Abstract 025: Oxidative-stress Mediates Apoptosis in a Human Model of Danon Disease and Heart Failure
Emerging evidence has highlighted the importance of autophagy, an intracellular recycling pathway, in regulating cardiomyocyte bioenergetics, function, and survival. However, the mechanisms responsible for cellular dysfunction and death in cardiomyocytes with impaired autophagic flux remain unclear. Danon disease is a familial cardiomyopathy associated with impaired autophagy due to mutations in the gene encoding lysosomal associated membrane protein type 2 (LAMP-2). To investigate the pathogenesis of Danon disease, we created iPS cells from a patient with a mutation in LAMP-2 who expired from heart failure.
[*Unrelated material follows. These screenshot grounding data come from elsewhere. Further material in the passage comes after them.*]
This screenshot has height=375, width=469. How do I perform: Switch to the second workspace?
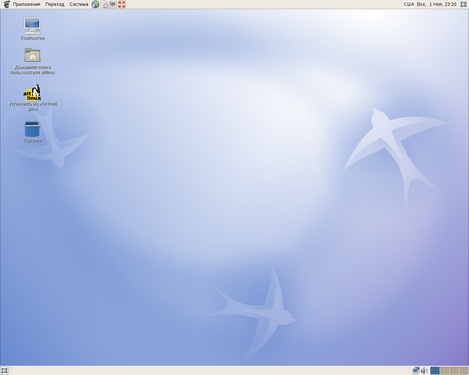(444, 370)
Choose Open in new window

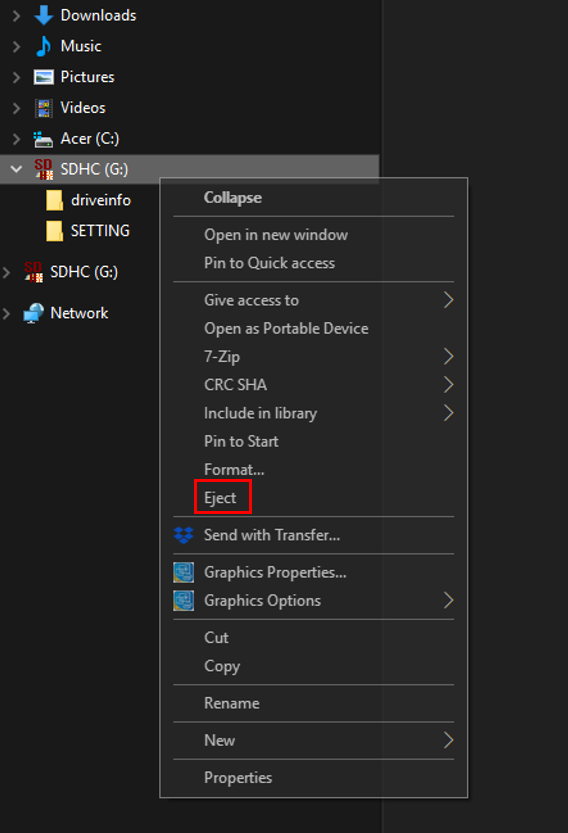276,235
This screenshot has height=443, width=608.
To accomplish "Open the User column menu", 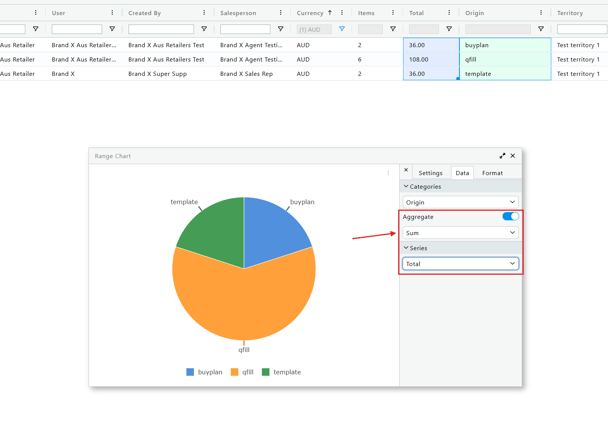I will pos(112,13).
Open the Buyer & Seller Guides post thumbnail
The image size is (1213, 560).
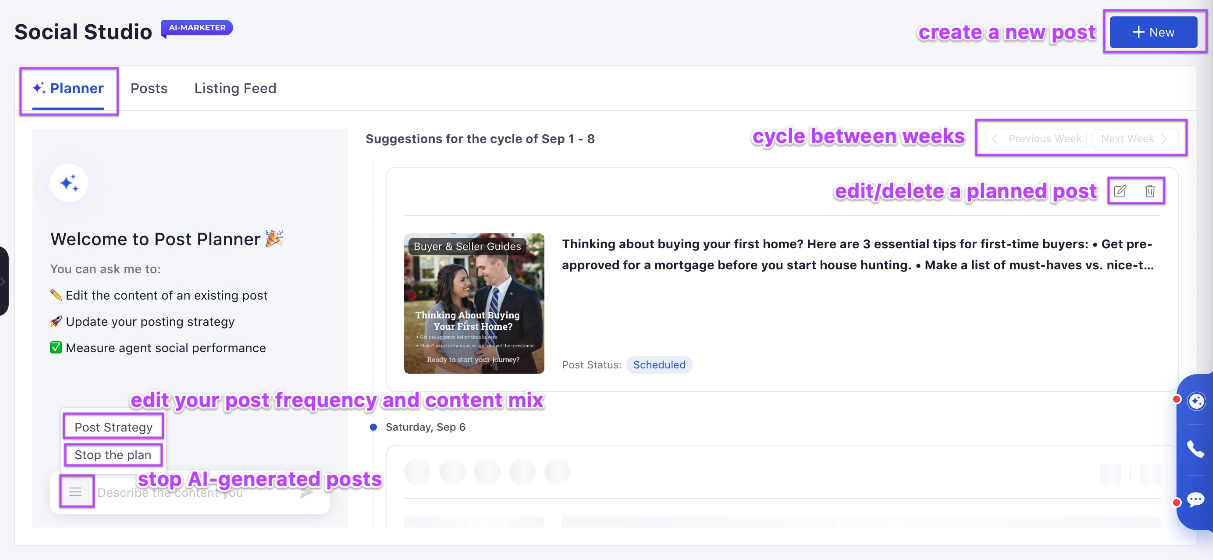tap(474, 303)
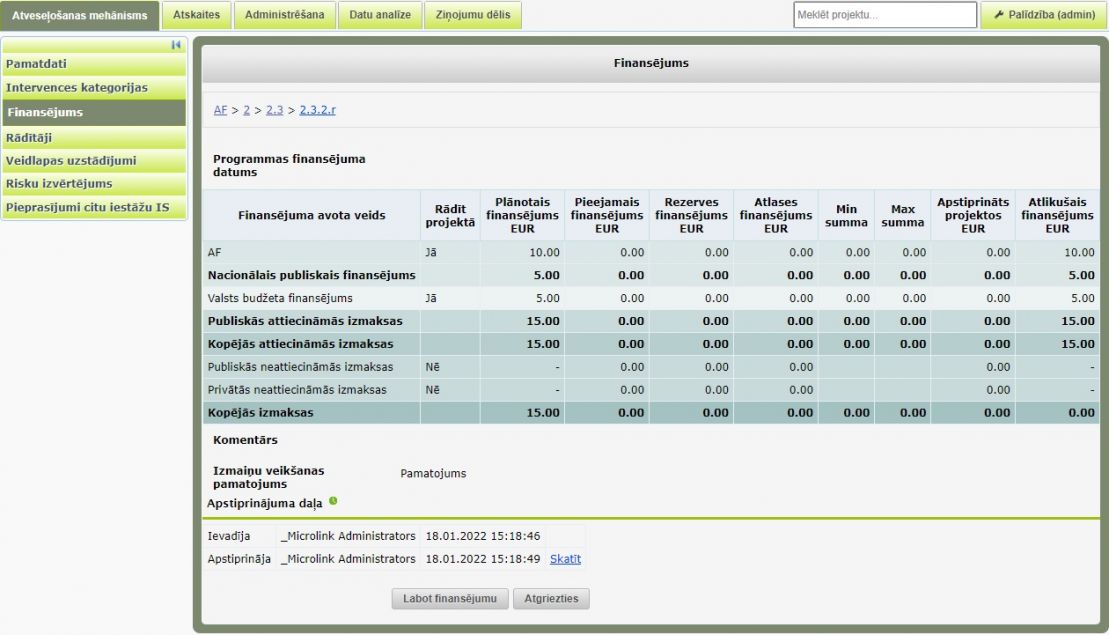This screenshot has height=635, width=1109.
Task: Open Ziņojumu dēlis tab
Action: [x=472, y=15]
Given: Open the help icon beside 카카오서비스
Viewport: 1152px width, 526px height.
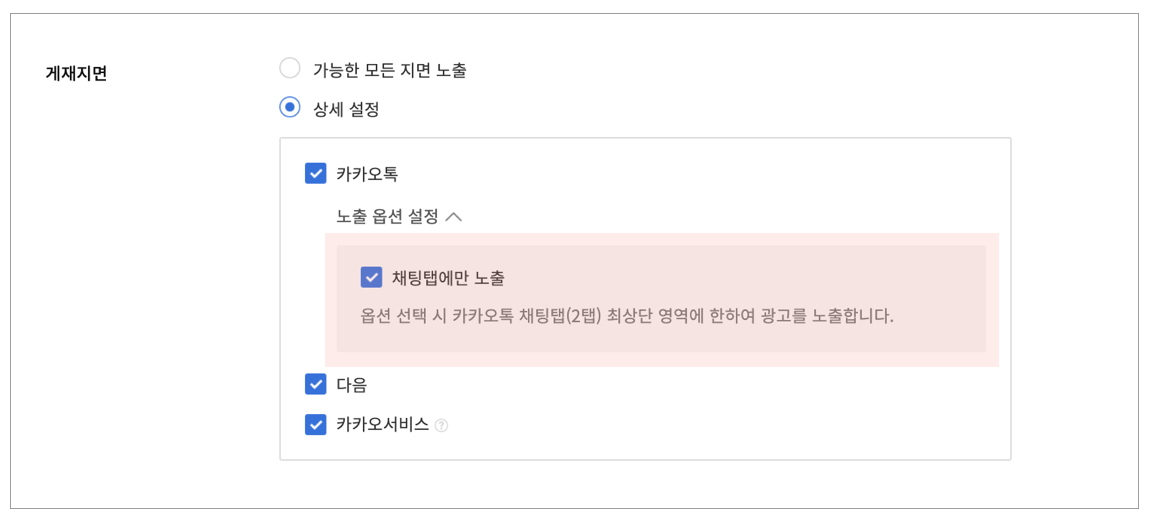Looking at the screenshot, I should point(441,425).
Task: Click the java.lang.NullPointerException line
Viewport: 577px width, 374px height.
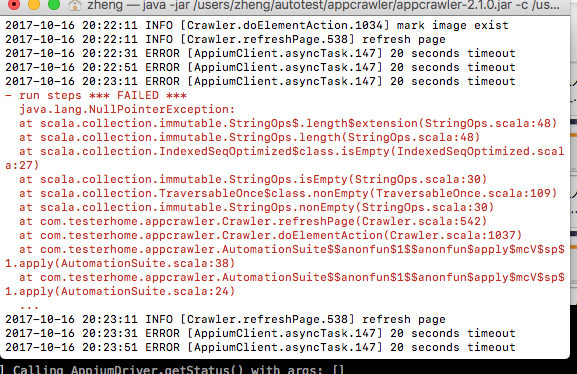Action: [127, 109]
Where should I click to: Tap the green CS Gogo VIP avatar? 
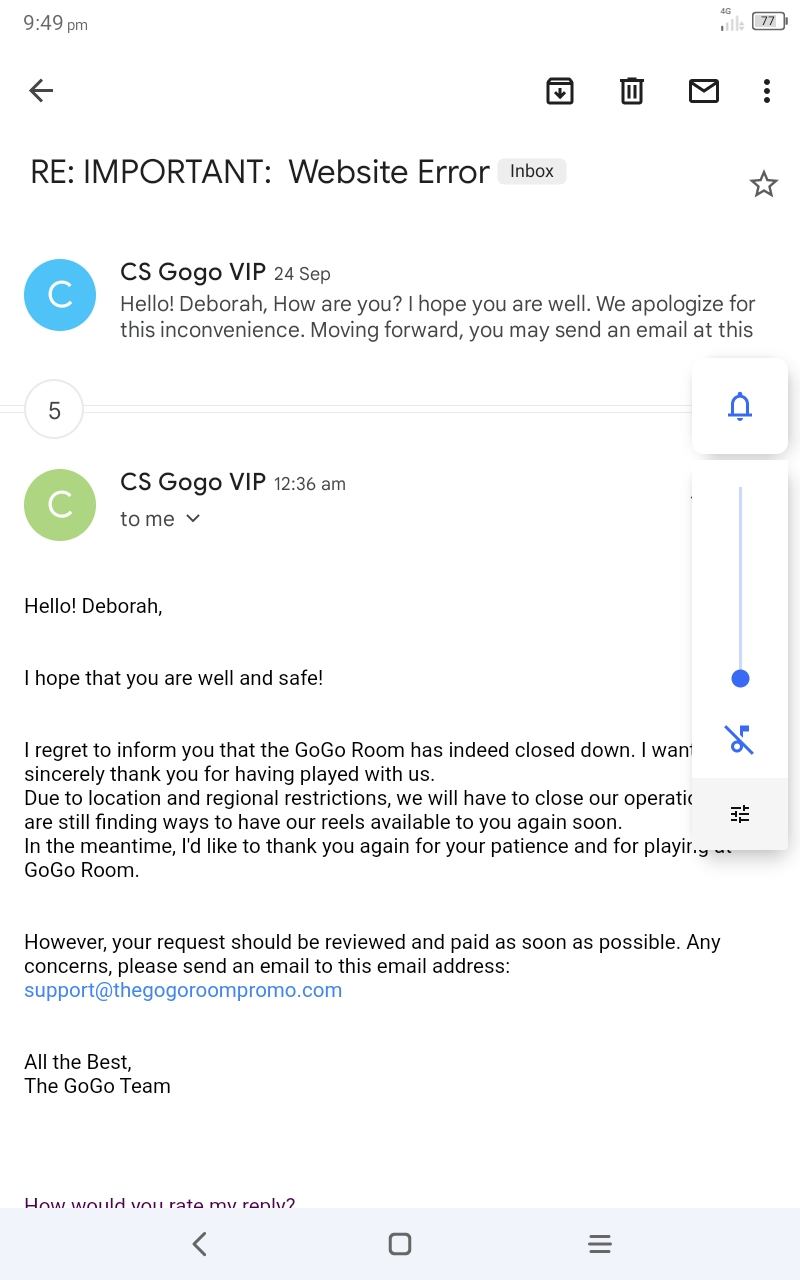60,505
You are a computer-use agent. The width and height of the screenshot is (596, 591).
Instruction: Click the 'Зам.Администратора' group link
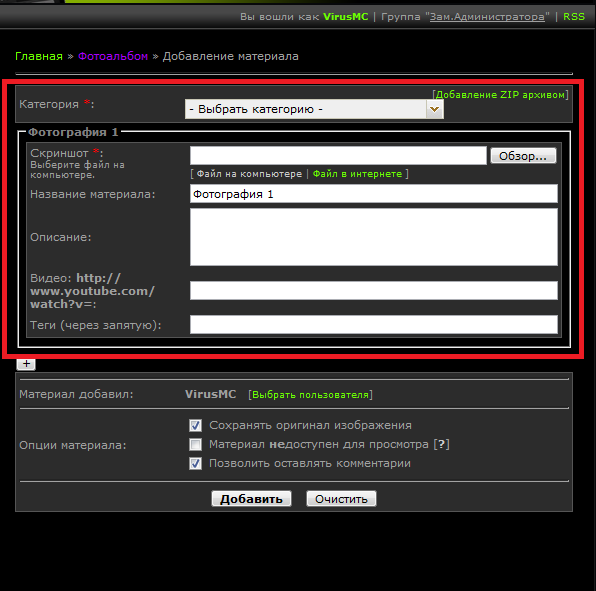[x=487, y=17]
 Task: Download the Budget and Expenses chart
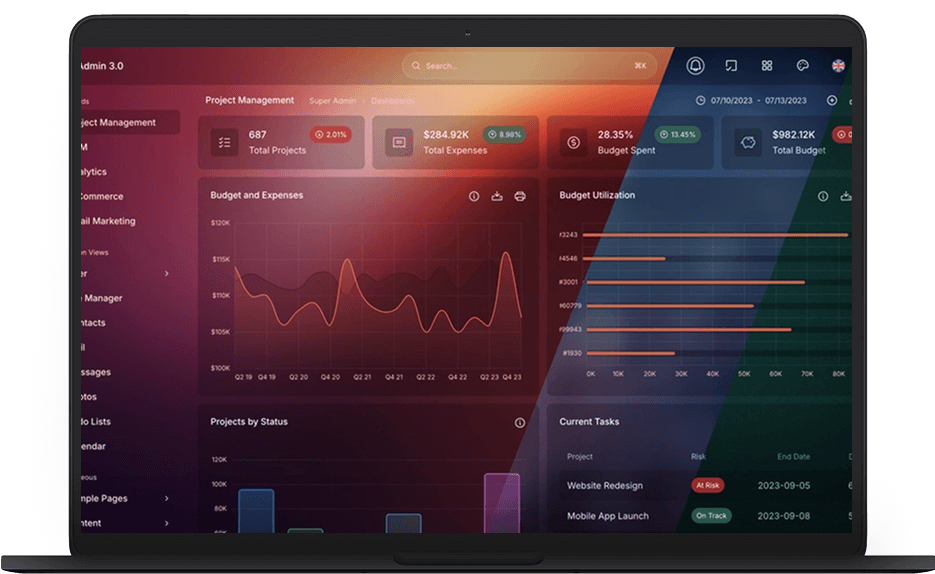(497, 196)
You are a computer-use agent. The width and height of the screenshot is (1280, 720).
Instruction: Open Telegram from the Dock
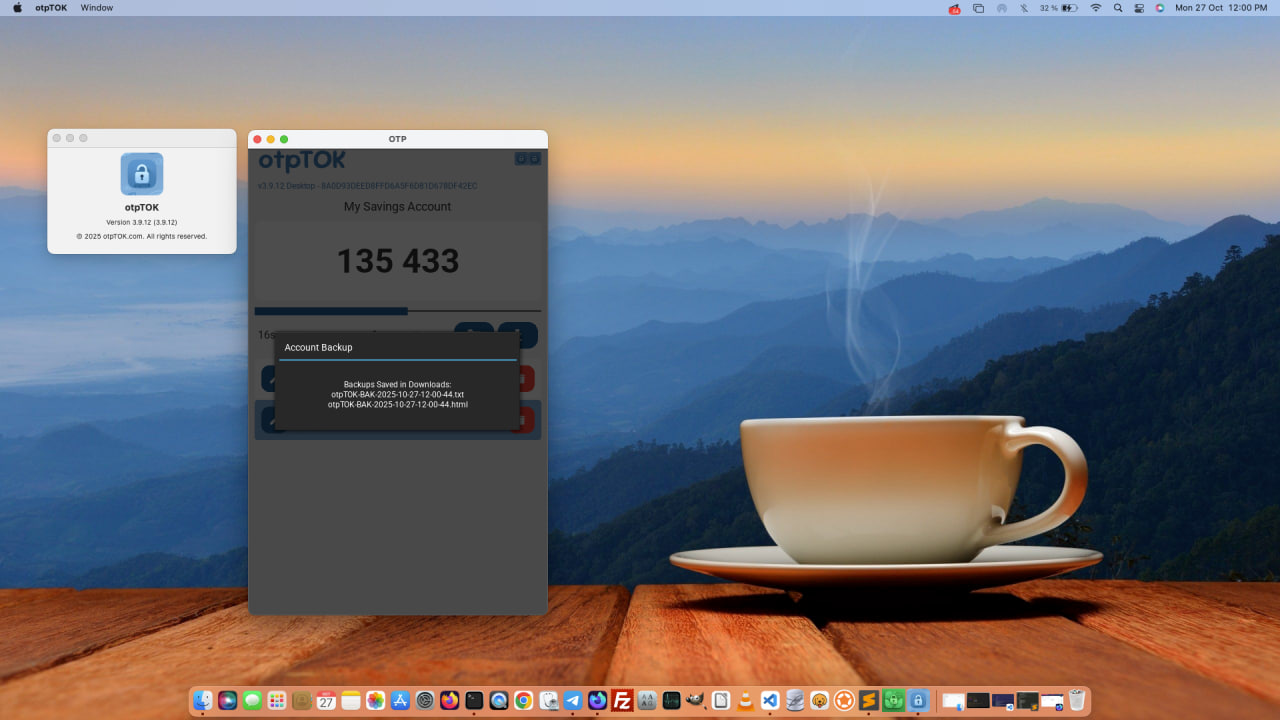click(x=573, y=700)
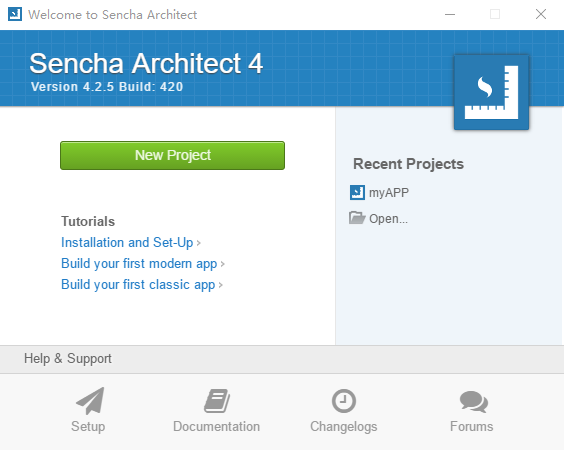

Danon iPS-derived cardiomyocytes recapitulated key features of the disease in vitro, including impaired autophagic flux, increased cell size, abnormal calcium handling, and increased expression of natriuretic peptides. Danon cells were noted to have significant amounts of mitochondrial oxidative stress and apoptosis, both of which could be abrogated by treatment with the antioxidant N-acetylcysteine. These results implicate mitochondrial oxidative stress and apoptosis in the pathogenesis of Danon disease. They also provide the basis for the use of antioxidants for Danon disease and other autophagy-related human diseases such as heart failure, diabetes, cancer, and neurodegenerative disorders.
- © 2013 by American Heart Association, Inc.